Os Abismos Humanos e o Politicamente Correto

in #pt6 years ago (edited)
Lembro-me de que soltávamos os papa-capins muito novos que capturávamos. Aqueles ainda pardos. Os únicos que caíam no nosso alçapão. Nos queríamos só os que já começavam a ganhar a coloração dos machos adultos, pois as fêmeas não cantam e são sempre pardas. Foi quando tive aquela ideia de pegar um dos que íamos descartar e lançá-lo bem alto e longe. Não vi nada de mais nisso, pois eram seres que voam. De fato, pareceu que ele nem teve muita dificuldade de recobrar o controle e voar para a mata.

Lembro-me também de quando numa pescaria, ao pegar um lambari muito pequeno, em vez de colocá-lo de volta na água, resolvi arremessá-lo o mais longe que podia em direção ao meio do lago. Não vi problema nisso, a água o amorteceria e ele era adaptado a ela.

E, por último, lembro-me de quando, ao ver um cão passando na rua, eu punha a mão no chão, e só isso já era suficiente para ver ele sair disparado com medo de levar uma pedrada.

Hoje, pensando nesses fatos, vejo muita estupidez. O pobre passarinho, uma criatura tão delicada sendo jogada para o ar como uma coisa, sofrendo aquela imensa aceleração e saindo da mão como uma pedra. Certamente, pode ter se machucado. E o peixe, puxado violentamente para um meio estranho e, depois, sendo lançado com toda aquela velocidade. Pode ter perdido uma nadadeira ou até um olho.

E o pobre cão?
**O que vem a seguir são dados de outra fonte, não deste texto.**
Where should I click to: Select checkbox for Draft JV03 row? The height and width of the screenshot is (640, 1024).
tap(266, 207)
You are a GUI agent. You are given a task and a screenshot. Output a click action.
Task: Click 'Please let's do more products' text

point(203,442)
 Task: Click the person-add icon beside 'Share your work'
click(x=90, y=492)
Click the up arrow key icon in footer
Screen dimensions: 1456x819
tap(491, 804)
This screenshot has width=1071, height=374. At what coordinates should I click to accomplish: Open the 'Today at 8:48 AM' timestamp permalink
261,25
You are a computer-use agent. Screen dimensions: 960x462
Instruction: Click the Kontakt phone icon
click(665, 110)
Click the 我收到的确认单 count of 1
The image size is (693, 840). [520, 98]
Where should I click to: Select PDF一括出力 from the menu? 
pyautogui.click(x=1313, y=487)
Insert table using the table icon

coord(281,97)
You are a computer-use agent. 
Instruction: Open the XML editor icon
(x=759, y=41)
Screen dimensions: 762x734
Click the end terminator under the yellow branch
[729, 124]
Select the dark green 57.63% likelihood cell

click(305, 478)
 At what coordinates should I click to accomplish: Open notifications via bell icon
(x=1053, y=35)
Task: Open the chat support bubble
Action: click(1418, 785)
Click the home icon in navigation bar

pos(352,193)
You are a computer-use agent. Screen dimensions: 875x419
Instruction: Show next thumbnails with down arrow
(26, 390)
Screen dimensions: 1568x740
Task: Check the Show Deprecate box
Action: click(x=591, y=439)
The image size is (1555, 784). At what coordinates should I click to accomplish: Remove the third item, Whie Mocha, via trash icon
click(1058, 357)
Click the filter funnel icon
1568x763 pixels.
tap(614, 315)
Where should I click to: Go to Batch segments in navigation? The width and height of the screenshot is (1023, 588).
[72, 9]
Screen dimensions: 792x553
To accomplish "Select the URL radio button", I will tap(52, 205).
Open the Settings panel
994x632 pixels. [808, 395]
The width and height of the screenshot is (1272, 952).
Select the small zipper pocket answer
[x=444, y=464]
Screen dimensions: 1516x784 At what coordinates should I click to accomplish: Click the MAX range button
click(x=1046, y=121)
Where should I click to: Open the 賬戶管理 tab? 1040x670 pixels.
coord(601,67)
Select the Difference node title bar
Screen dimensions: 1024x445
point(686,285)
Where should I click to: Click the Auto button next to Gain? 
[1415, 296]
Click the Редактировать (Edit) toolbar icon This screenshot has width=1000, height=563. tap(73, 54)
O coitado perdera parte do seu agradável e alegre passeio pelo bairro.

Hoje sei que todas essas ações de fato tinham uma única motivação, não percebida na época. Era o desejo de sentir poder sobre outros seres. Desejo só possível de ser exercido devido a falta de empatia e à ignorância.

Mas, é claro que não se podia esperar muita empatia pelos animais em crianças que estavam capturando seres para passarem anos presos numa gaiola (já pesou o que é passar estressantes e entediantes tardes inteiras numa gaiola), ou em quem se diverte puxando criaturas aquáticas com um anzol pontiagudo enfiado na boca (é claro que o peixe deve sentir uma dor terrível).

Lembrando-me desses fatos, tentei pensar no que seria, no mundo dos humanos adultos, o equivalente àquela mão de criança. E o que eu encontrei foram palavras.

Palavras… É com elas que os humanos podem ser lançados como coisas para dentro dos seus próprios abismos. É com elas que se pode ameaçar dar pedradas nas partes mais vulneráveis do ser. E tudo isso sem culpa nenhuma, pois eles deveriam estar muito bem adaptados aos seus abismos. E, também, por que não há nenhuma pedra real.

Assim, a falta de empatia, a ignorância e a vontade de poder sobre os outros nos tornam incapazes de perceber o quão brutas e ameaçadoras podem ser as palavras.